■ Problem description
Reproduce the tail of the data exactly. It starts at the line containing "1090x810 pixels. Task: Click" and runs to the last line.

■ Records for the task
<<<<

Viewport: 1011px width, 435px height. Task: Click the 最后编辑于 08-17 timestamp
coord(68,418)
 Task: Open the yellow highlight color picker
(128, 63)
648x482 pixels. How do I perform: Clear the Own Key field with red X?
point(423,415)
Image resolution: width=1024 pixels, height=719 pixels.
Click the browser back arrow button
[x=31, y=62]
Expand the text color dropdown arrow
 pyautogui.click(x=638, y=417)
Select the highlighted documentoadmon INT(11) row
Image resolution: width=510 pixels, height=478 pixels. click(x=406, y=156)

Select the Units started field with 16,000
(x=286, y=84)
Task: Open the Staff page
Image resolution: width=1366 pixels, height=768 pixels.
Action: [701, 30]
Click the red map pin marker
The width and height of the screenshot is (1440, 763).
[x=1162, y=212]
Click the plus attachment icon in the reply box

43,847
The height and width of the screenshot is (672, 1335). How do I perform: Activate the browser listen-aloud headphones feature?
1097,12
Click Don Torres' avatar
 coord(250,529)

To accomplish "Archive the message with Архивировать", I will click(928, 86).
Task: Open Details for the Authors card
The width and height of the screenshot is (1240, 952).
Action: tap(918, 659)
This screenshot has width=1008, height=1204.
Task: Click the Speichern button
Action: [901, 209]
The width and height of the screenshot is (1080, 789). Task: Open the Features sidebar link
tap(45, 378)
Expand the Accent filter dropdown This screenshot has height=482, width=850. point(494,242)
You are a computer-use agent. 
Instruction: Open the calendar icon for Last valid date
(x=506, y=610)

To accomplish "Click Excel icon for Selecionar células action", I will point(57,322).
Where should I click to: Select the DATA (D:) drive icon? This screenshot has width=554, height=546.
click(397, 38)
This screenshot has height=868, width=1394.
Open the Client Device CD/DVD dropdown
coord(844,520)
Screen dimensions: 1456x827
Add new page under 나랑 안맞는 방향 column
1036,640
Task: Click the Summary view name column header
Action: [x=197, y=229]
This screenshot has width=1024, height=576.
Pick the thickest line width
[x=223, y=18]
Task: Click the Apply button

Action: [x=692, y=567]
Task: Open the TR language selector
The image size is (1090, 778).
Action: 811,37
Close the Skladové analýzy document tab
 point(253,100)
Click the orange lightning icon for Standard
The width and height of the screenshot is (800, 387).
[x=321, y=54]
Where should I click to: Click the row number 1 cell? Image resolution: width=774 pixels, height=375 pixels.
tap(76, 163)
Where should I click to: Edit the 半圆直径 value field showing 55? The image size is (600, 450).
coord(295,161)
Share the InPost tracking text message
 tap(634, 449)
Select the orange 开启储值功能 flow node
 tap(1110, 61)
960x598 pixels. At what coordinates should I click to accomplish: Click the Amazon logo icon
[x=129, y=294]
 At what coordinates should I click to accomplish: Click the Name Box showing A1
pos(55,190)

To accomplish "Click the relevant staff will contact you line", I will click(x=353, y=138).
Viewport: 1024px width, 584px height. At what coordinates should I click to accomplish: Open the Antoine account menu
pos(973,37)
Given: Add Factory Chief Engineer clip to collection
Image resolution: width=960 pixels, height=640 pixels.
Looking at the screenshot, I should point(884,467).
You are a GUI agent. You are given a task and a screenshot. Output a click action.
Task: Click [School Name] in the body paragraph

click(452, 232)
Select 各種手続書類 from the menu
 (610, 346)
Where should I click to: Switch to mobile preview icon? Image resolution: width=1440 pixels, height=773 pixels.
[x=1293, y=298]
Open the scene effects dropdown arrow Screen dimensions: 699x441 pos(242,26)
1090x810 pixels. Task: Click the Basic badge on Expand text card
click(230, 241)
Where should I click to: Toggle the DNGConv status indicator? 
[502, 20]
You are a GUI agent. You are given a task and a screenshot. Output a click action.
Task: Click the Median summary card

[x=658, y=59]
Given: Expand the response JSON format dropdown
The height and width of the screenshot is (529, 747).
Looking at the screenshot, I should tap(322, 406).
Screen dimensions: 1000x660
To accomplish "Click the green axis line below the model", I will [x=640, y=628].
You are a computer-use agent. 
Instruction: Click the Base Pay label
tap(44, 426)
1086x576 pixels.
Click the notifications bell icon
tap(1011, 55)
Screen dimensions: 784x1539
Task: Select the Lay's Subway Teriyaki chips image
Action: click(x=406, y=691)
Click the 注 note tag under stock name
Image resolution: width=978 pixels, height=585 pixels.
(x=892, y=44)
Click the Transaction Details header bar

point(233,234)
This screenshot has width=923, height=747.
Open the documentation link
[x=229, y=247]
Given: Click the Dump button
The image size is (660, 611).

>>>>

■ Response to this exercise
1090x810 pixels. Task: Click the Basic badge on Expand text card
click(230, 241)
Where should I click to: Toggle the DNGConv status indicator? 
[502, 20]
You are a GUI agent. You are given a task and a screenshot. Output a click action.
Task: Click the Median summary card

[x=658, y=59]
Given: Expand the response JSON format dropdown
The height and width of the screenshot is (529, 747).
Looking at the screenshot, I should tap(322, 406).
Screen dimensions: 1000x660
To accomplish "Click the green axis line below the model", I will [x=640, y=628].
You are a computer-use agent. 
Instruction: Click the Base Pay label
tap(44, 426)
1086x576 pixels.
Click the notifications bell icon
tap(1011, 55)
Screen dimensions: 784x1539
Task: Select the Lay's Subway Teriyaki chips image
Action: click(x=406, y=691)
Click the 注 note tag under stock name
Image resolution: width=978 pixels, height=585 pixels.
(x=892, y=44)
Click the Transaction Details header bar

point(233,234)
This screenshot has width=923, height=747.
Open the documentation link
[x=229, y=247]
Given: Click the Dump button
The image size is (660, 611).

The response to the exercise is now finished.